Saksi Bisu — Cerpen

by - September 12, 2018


Pria berkemeja hitam itu melirik arloji di tangan kirinya. Jari telunjuk kanannya mengetuk meja kayu dihadapannya berulang kali. Kakinya yang dibalut celana jin biru tua bergerak naik-turun seiring gerakan jari telunjuknya.

Pria itu menyesap sedikit dari secangkir espresso di hadapannya. Kemudian ia meraih handphone-nya.
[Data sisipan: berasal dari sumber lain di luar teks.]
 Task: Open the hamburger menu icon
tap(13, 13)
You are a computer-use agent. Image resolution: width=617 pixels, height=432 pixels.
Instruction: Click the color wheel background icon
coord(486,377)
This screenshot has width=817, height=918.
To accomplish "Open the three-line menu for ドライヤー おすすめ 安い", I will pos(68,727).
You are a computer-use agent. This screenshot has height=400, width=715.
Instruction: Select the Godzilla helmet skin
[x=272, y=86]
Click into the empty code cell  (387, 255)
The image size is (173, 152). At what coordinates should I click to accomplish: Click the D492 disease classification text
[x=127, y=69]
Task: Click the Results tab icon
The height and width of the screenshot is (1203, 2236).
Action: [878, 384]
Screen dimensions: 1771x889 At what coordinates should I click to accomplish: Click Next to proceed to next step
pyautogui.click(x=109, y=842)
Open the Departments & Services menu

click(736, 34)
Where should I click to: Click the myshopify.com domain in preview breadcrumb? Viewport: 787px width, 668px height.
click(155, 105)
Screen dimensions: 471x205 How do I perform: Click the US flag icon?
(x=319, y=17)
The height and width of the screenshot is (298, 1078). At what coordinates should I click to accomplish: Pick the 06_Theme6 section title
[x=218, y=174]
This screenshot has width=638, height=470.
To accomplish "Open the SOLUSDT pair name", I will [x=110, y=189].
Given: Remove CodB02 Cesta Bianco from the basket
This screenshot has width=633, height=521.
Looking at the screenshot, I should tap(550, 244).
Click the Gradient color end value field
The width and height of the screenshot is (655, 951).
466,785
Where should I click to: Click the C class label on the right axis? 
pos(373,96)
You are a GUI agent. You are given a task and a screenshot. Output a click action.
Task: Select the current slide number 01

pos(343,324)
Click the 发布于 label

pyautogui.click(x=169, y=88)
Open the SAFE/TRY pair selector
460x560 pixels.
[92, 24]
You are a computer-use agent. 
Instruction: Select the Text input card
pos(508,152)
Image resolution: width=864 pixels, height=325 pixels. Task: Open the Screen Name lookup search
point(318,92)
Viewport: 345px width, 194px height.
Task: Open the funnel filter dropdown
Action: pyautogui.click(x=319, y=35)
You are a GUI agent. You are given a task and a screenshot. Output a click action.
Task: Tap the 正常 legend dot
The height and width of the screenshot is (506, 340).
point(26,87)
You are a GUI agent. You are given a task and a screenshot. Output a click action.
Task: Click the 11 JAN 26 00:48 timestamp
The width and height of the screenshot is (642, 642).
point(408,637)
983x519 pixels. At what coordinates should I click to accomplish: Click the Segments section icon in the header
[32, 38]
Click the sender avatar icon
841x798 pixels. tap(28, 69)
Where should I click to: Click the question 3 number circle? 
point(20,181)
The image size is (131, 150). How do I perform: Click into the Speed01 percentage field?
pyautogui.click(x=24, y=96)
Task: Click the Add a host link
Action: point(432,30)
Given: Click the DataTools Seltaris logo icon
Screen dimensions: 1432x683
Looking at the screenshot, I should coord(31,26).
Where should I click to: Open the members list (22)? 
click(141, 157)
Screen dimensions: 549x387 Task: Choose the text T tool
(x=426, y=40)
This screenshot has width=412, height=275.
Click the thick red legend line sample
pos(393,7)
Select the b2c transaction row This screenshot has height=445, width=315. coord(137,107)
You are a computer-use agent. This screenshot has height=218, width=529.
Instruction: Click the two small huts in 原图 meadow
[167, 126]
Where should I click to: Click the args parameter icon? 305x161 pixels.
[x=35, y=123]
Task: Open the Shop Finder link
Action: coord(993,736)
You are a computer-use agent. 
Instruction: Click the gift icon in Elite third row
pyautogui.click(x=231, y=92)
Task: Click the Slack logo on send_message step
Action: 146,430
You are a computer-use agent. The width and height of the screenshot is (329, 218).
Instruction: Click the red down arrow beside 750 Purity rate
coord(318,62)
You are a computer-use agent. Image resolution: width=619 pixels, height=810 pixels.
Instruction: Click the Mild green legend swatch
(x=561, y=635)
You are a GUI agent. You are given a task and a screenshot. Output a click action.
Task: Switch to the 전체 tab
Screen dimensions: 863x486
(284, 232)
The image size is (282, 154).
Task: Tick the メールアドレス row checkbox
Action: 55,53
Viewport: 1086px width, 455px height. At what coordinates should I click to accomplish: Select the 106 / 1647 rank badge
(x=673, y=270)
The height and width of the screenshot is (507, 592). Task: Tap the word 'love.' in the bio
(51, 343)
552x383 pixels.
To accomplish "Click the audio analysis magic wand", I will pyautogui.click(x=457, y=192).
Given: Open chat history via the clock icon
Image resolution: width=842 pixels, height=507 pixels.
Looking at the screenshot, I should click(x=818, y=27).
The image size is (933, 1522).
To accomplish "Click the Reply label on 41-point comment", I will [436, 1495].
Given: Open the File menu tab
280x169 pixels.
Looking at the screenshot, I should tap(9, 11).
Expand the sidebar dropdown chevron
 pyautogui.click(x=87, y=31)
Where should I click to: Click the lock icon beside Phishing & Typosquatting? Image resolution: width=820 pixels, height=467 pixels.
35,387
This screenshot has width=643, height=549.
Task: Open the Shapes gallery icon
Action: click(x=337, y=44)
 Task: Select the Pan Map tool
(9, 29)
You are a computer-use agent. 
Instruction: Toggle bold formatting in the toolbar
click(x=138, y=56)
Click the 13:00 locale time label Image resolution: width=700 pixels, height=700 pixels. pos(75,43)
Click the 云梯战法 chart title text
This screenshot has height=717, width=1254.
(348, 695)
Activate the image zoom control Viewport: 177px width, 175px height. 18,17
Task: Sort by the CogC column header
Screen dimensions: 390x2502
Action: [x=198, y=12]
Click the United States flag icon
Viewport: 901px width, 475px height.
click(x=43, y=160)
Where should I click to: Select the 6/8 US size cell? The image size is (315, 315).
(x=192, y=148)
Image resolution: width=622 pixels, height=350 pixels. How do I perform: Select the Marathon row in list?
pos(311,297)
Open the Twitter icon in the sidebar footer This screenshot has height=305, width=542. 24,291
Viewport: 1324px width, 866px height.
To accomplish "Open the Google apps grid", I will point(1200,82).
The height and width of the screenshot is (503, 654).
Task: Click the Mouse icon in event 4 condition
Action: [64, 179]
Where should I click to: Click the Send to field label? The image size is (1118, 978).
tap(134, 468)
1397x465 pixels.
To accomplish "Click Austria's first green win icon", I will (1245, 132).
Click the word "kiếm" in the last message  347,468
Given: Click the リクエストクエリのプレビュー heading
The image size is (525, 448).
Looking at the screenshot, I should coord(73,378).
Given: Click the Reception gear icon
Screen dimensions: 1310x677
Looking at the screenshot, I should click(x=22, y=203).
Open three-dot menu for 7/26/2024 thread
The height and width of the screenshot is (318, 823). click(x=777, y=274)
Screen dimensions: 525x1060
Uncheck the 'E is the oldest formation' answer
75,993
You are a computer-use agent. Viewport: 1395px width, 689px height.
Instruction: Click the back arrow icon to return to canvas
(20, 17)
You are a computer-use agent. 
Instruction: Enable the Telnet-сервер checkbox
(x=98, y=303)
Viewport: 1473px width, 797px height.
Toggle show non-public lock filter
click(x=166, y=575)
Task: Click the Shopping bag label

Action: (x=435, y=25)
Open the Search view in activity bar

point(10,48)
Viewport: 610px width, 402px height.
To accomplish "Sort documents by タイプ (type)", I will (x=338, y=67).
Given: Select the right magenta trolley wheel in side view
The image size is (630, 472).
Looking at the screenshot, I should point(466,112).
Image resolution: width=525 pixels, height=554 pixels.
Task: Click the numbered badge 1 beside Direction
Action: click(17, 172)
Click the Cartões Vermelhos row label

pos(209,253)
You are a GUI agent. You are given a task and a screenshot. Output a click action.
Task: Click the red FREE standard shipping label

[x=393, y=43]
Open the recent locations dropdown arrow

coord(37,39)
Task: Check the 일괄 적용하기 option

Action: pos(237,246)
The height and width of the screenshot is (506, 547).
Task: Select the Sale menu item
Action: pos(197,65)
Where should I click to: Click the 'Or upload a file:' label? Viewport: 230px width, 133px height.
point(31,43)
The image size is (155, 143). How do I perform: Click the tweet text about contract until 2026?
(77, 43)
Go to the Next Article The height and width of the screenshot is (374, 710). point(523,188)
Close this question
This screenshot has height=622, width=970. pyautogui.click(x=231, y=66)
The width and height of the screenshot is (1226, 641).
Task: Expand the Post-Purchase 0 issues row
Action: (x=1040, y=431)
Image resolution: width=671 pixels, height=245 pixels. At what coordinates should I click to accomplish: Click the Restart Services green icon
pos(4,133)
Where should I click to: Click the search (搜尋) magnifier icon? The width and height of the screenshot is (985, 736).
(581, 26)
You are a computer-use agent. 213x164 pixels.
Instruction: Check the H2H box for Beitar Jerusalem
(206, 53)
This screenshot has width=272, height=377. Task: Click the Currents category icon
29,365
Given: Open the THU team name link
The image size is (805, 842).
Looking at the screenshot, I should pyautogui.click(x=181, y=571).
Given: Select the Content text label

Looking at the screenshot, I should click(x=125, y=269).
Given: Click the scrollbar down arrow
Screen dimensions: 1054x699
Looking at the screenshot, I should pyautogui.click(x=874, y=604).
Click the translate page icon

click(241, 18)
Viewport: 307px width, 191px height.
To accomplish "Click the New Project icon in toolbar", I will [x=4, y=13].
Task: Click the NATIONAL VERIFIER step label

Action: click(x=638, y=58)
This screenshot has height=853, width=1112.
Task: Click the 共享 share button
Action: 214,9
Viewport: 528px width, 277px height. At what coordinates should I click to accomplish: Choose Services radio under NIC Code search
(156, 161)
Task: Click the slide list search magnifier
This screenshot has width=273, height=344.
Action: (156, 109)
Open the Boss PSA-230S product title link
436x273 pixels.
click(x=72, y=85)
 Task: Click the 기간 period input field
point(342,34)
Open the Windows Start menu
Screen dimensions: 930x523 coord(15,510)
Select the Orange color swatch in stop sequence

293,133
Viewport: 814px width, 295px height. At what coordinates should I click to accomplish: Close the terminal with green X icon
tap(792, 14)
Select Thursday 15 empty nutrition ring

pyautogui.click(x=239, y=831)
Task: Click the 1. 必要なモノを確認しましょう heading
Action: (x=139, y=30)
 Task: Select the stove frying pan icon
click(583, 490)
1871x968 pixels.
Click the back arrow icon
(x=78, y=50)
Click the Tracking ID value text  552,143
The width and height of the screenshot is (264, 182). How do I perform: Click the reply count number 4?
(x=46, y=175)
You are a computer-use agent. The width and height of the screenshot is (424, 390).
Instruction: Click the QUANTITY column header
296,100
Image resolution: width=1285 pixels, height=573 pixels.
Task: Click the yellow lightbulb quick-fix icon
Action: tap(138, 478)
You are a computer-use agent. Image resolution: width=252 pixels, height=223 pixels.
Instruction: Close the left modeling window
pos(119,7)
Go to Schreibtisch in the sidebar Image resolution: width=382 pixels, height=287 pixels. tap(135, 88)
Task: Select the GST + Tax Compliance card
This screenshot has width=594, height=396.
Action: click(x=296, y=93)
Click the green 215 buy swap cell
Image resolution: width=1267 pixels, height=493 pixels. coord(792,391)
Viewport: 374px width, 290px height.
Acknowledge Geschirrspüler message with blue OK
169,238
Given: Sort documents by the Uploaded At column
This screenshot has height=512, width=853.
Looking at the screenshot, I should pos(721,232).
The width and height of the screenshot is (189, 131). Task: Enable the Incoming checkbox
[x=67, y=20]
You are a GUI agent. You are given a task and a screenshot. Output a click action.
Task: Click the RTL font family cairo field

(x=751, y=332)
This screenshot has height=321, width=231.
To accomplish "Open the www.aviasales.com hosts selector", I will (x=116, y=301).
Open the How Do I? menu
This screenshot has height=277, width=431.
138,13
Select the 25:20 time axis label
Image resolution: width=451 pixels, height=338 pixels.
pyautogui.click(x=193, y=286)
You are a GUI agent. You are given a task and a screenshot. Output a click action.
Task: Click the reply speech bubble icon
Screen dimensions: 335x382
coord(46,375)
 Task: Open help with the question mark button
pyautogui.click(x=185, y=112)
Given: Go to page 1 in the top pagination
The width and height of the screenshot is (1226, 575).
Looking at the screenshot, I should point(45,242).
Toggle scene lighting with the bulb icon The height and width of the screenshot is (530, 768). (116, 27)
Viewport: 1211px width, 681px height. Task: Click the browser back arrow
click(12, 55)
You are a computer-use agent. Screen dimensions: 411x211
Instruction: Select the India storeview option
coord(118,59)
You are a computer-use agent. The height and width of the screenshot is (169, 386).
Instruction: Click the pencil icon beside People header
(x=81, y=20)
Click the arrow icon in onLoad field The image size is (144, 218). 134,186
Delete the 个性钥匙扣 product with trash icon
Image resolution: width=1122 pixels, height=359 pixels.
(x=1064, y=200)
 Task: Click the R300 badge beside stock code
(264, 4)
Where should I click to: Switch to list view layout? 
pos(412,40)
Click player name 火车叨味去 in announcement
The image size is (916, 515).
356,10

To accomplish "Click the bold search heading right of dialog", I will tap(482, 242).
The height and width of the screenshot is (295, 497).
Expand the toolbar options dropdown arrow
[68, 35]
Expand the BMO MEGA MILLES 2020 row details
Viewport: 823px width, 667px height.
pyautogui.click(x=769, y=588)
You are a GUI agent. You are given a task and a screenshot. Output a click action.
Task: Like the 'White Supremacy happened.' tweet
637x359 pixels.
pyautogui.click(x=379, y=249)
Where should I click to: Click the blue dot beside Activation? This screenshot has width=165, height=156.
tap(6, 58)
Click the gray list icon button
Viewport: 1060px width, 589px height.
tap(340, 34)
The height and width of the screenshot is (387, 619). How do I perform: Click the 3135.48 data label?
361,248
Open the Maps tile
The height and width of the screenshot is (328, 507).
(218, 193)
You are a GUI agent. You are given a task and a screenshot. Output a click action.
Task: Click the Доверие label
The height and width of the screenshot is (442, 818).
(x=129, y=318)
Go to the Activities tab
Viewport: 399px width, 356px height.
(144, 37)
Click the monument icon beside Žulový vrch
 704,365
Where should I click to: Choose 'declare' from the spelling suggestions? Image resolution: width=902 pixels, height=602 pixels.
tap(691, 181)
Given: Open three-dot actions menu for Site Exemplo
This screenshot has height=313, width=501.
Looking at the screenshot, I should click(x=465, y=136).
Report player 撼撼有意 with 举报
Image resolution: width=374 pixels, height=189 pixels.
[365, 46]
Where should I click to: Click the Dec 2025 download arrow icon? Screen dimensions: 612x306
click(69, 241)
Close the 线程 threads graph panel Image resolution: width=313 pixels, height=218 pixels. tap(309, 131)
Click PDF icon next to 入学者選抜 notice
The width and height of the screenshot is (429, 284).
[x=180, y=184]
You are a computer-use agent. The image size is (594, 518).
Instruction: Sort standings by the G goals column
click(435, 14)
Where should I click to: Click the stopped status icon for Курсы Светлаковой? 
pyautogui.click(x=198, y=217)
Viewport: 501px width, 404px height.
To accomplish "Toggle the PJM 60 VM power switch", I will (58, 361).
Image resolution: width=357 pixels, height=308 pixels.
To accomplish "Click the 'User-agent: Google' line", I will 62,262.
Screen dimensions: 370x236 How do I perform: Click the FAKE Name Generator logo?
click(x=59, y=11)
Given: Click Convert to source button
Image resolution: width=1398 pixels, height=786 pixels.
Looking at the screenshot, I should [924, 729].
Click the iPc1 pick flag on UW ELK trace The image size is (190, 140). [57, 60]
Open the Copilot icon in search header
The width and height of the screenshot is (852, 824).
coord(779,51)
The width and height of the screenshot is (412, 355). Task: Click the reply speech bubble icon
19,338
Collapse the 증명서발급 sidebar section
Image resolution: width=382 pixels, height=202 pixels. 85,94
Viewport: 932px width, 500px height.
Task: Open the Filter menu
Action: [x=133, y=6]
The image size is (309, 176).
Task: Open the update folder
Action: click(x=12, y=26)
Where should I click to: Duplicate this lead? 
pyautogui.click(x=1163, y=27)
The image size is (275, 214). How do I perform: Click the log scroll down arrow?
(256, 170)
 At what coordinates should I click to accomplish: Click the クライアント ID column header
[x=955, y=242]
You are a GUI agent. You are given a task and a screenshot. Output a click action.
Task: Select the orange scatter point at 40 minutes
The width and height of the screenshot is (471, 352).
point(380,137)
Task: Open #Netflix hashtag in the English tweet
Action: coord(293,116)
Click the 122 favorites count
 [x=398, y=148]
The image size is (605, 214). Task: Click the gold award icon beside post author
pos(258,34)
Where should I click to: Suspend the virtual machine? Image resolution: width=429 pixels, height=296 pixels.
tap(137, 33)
Tampak ibu jari kanannya bergerak naik-turun di layar, kemudian mengetuk layarnya sekali setelah dirasa menemukan apa yang dicarinya. Ia meletakkan handphone-nya di telinga sebelah kanan.

“Kamu di mana?” tanyanya setelah mendapat sambutan ‘halo’ dari seberang telepon.

“Mau aku pesenin minum, nggak?” tanyanya lagi.

“Oke, hati-hati,” pria itu mendesah dan meletakkan handphone-nya kembali di atas meja.

Lima menit kemudian pintu terbuka.

“Selamat datang,” sapa semua barista menyambut seorang perempuan berbalut kaus lengan panjang berwarna merah muda dan celana kulot di bawah lutut berwarna hitam yang baru memasuki kedai kopi.

Perempuan itu melempar senyum sekilas kepada para barista dan ia segera menghampiri meja pria
berkemeja hitam yang menatapnya sambil tersenyum.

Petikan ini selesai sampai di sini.